I am in the process of retiring from (letting go of?) a five year professional cycling career. I still love to ride my bike. I still love to ride my bike hard, to go fast, to push myself. Yesterday I went down to Lake Washington Boulevard to squeeze in some quick intervals before I lost the daylight. Lake Washington Boulevard has been lauded as one of the best roads to ride on in Seattle. There are signs reminding drivers that cyclists have the right of way. It’s flat with good pavement and gentle curves that you never have to stop pedaling through. The speed limit is 25 miles per hour, exactly the speed I tend to average for these particular intervals.
There was a remarkable amount of traffic on the Boulevard, maybe due to the Seahawks game, maybe not. I waited for breaks in traffic to safely do my intervals. I did my best to ignore a few overly-aggressive and obviously irate drivers. It was warm. There was a lot of traffic. I wouldn’t want to be stuck in a car either.
I was inside the last minute of my last interval heading north on the Boulevard. There was a line of cars heading in the opposite direction. I’d timed it perfectly. I would finish the effort just a few hundred meters before I would turn off to head back to my office and grab my backpack. I was riding 1 foot from the right edge of the road. For just one short second I glanced down at my Garmin to see how much time I had left in the effort – 30 seconds. I was going 25 miles per hour. I looked up. I was less than 15 meters from the grill of an SUV speeding down the wrong side of the Boulevard passing other southbound cars. I swerved off the road, the driver dove back into his or her lane. I was alive, but I almost wasn’t.

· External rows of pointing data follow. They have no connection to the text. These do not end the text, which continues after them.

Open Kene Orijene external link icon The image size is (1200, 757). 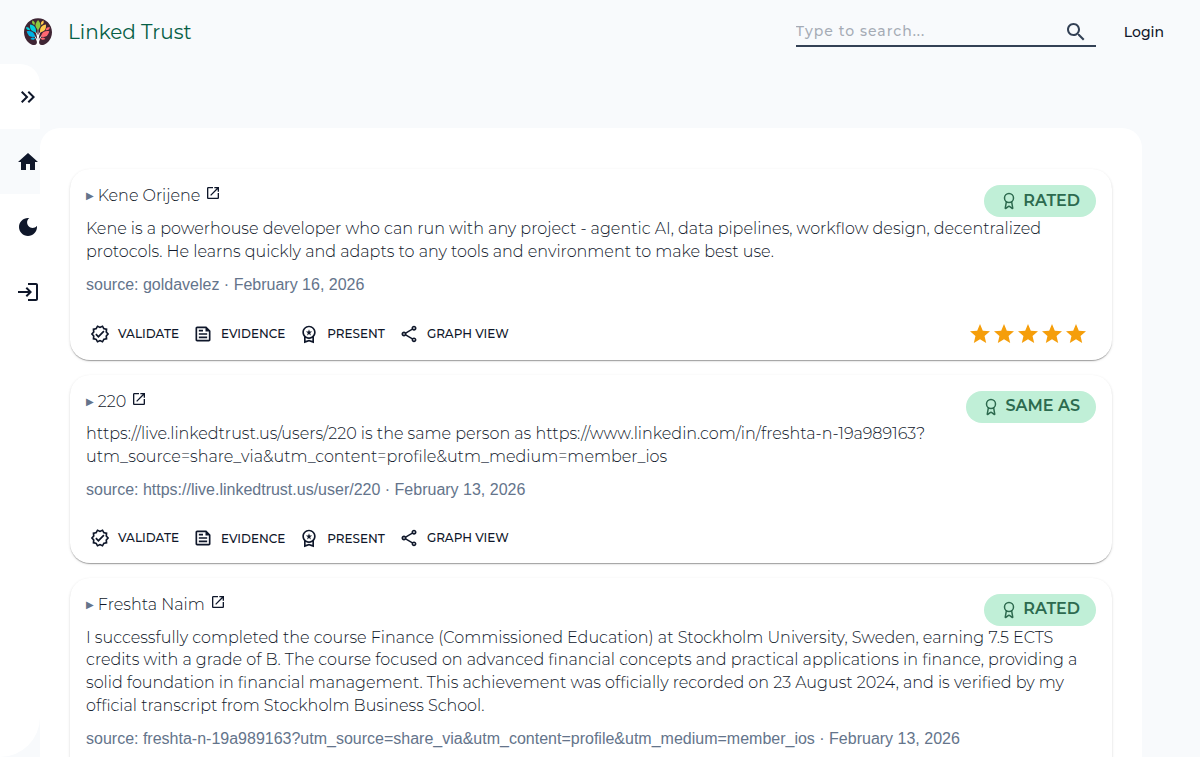pyautogui.click(x=213, y=194)
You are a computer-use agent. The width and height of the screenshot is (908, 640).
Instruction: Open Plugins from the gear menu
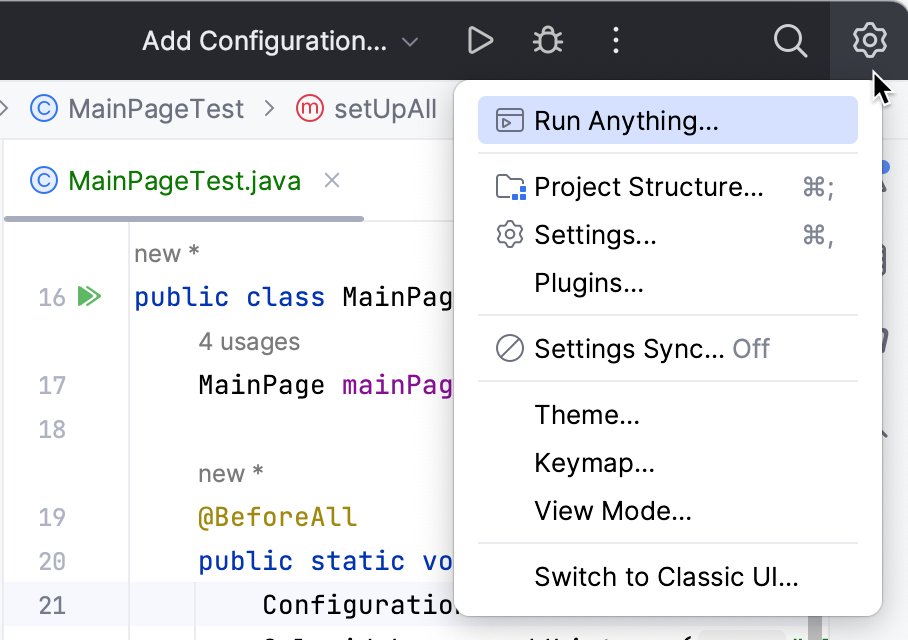click(588, 283)
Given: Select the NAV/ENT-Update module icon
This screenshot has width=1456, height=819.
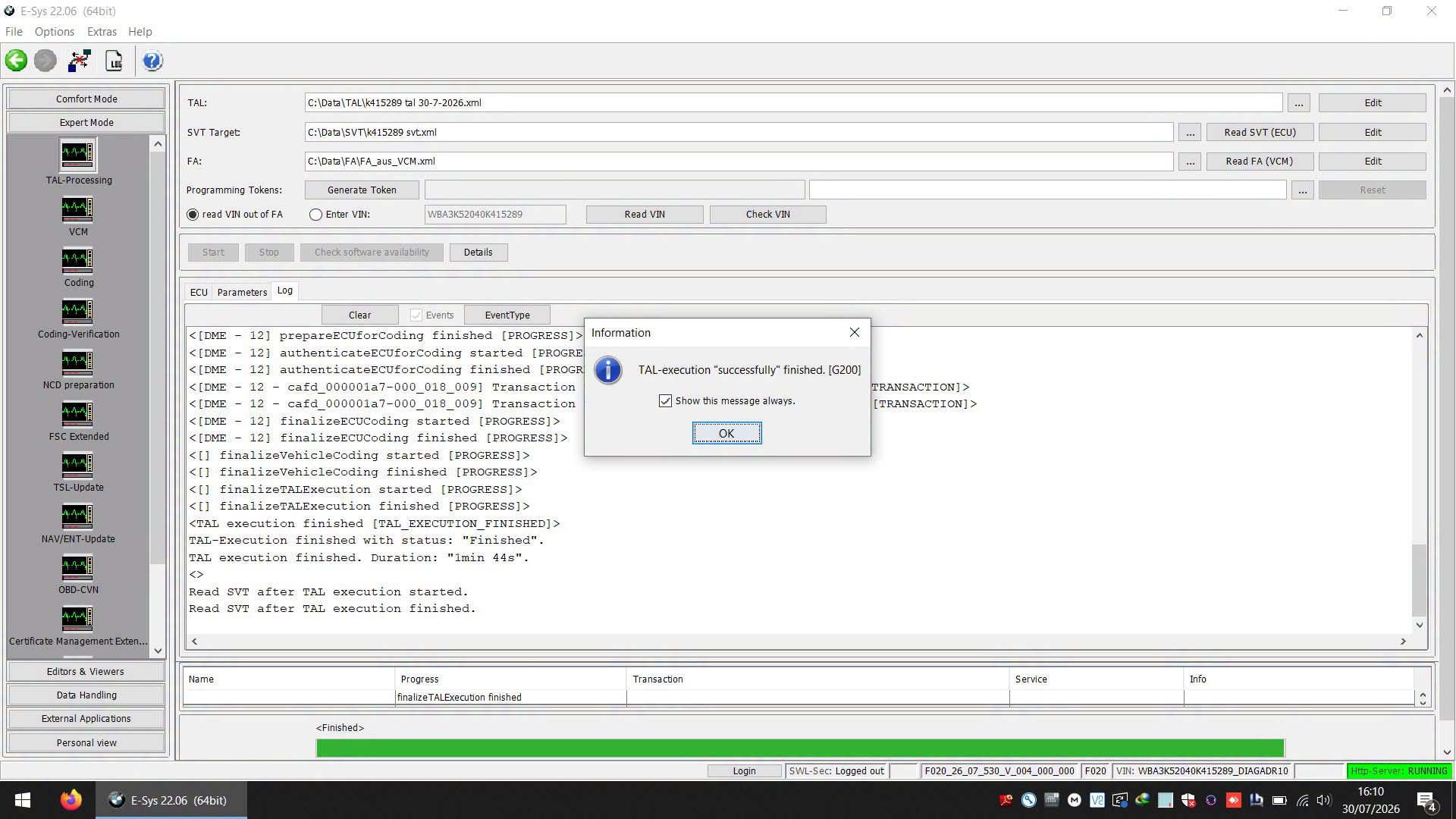Looking at the screenshot, I should tap(77, 516).
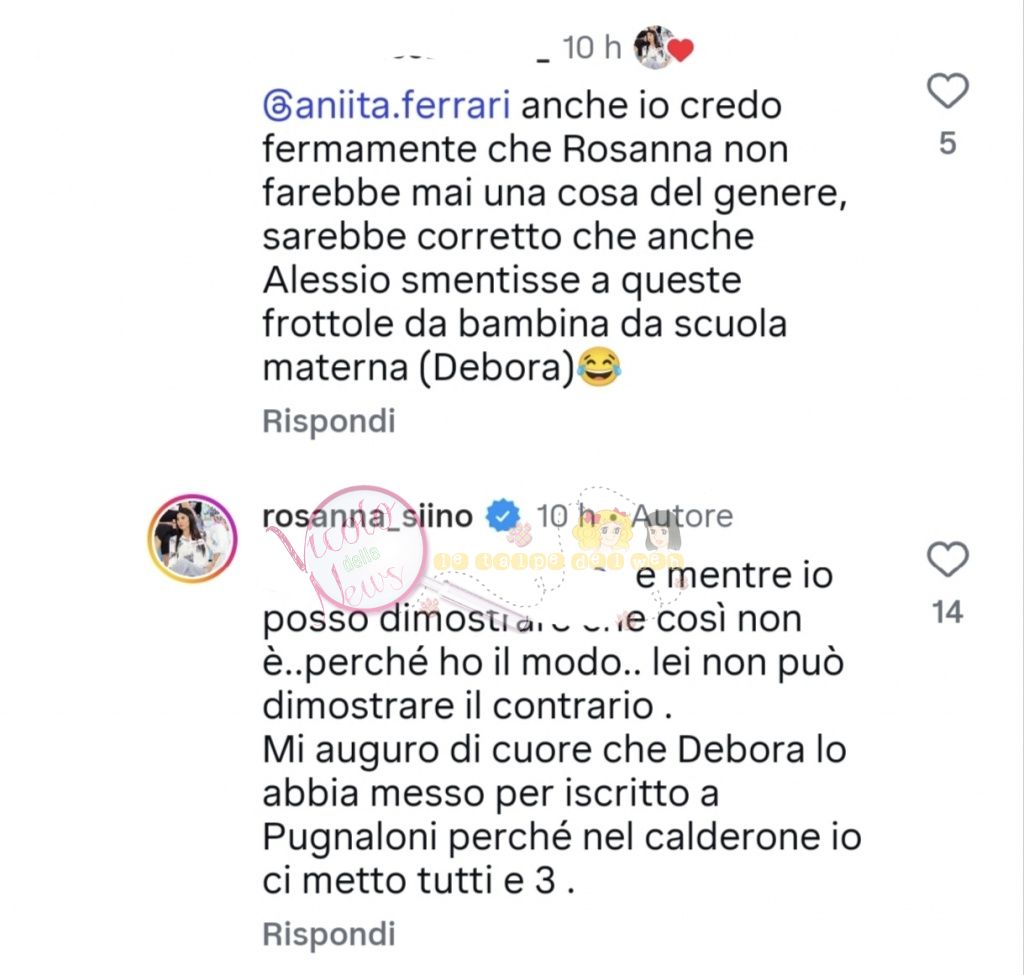The image size is (1024, 975).
Task: Tap the yellow talpe del web watermark
Action: pos(558,560)
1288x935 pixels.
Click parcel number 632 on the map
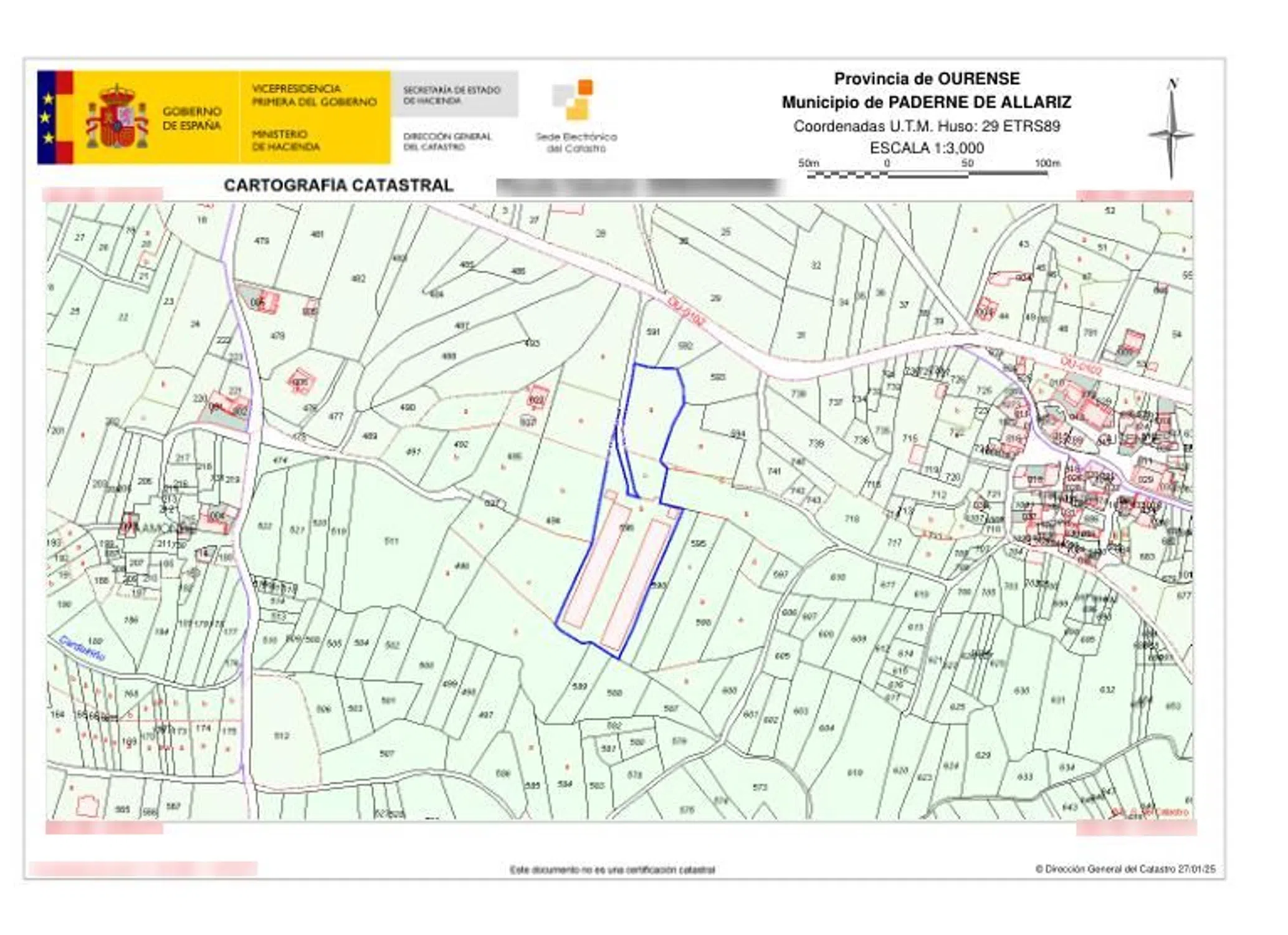click(1107, 690)
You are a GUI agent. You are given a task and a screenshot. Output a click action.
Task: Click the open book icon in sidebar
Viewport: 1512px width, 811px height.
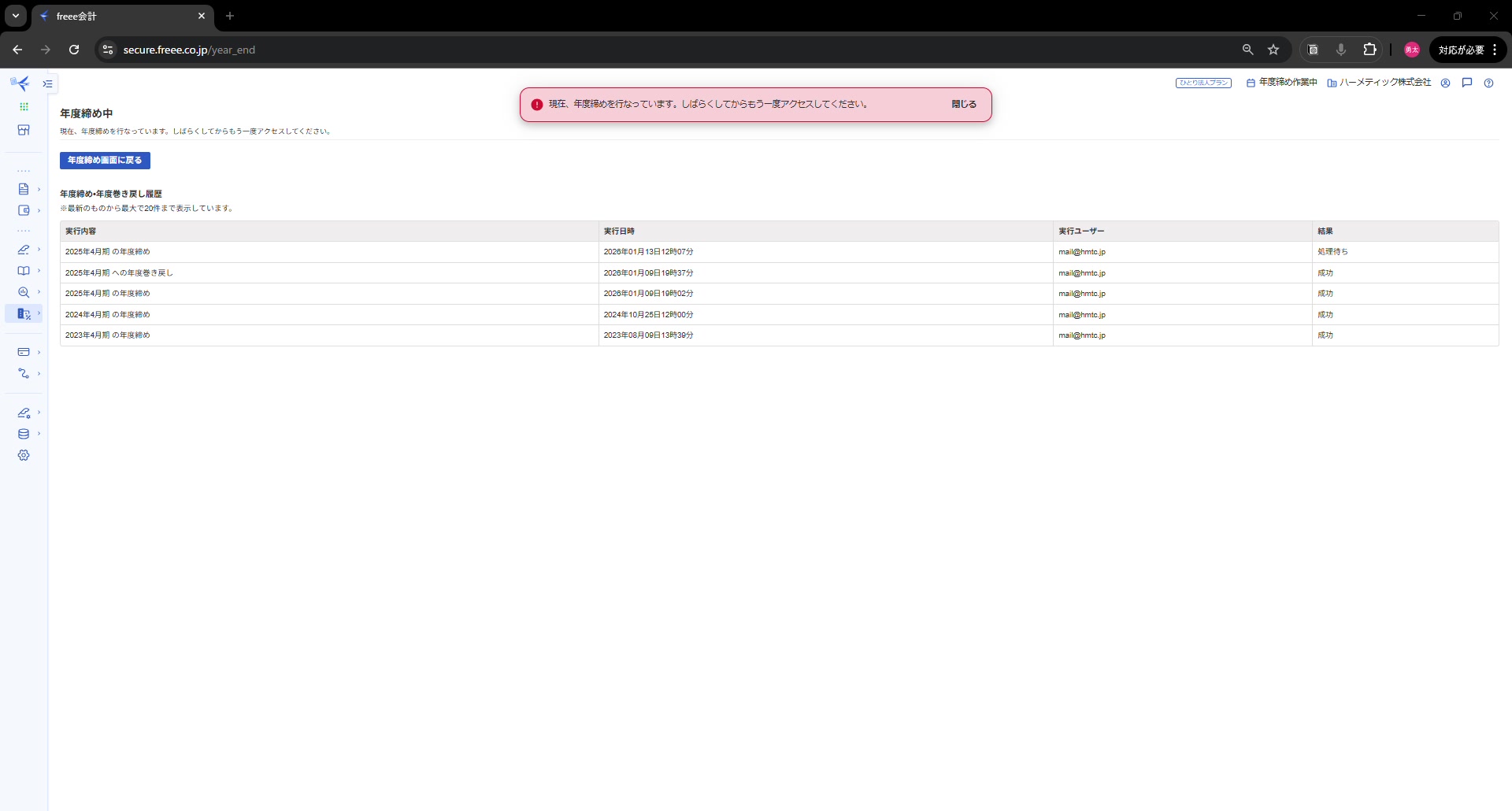(24, 271)
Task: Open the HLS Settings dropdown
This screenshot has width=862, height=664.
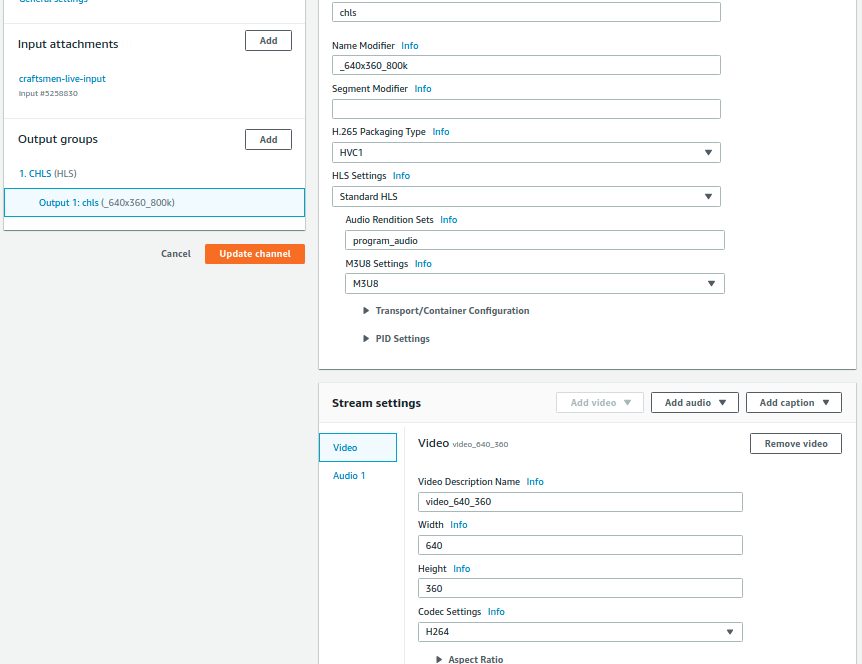Action: (526, 197)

I’ve spent the better part of the last eight months creating a junior women’s development team. I want to provide opportunities to young women who I believe have a future in the sport. I want to help all young women learn about and embrace the freedom and beauty of the bicycle. I want to grow the sport and increase opportunities and pathways to success for female athletes. I don’t want the bike to be scary or intimidating; but yesterday, for me, it was.
Yesterday, I was almost killed. I don’t scare easy. Yesterday I pulled over on the side of the road and sat down shaking and crying. I was relieved that I was alive but distraught over the actions of a complete stranger who almost killed me. I started thinking about the health and safety of the young women that I work with. I felt so helpless. I don’t know what happened to the social contract where we agree not to kill each other for no reason. I want to open pathways for young women but yesterday I worried that I was putting them into danger by simply encouraging them to ride.
Nothing has ever made me question what we’ve created with NWCX Project and I still don’t but yesterday, my faith wavered just a little. Please look out for each other. Please don’t kill cyclists.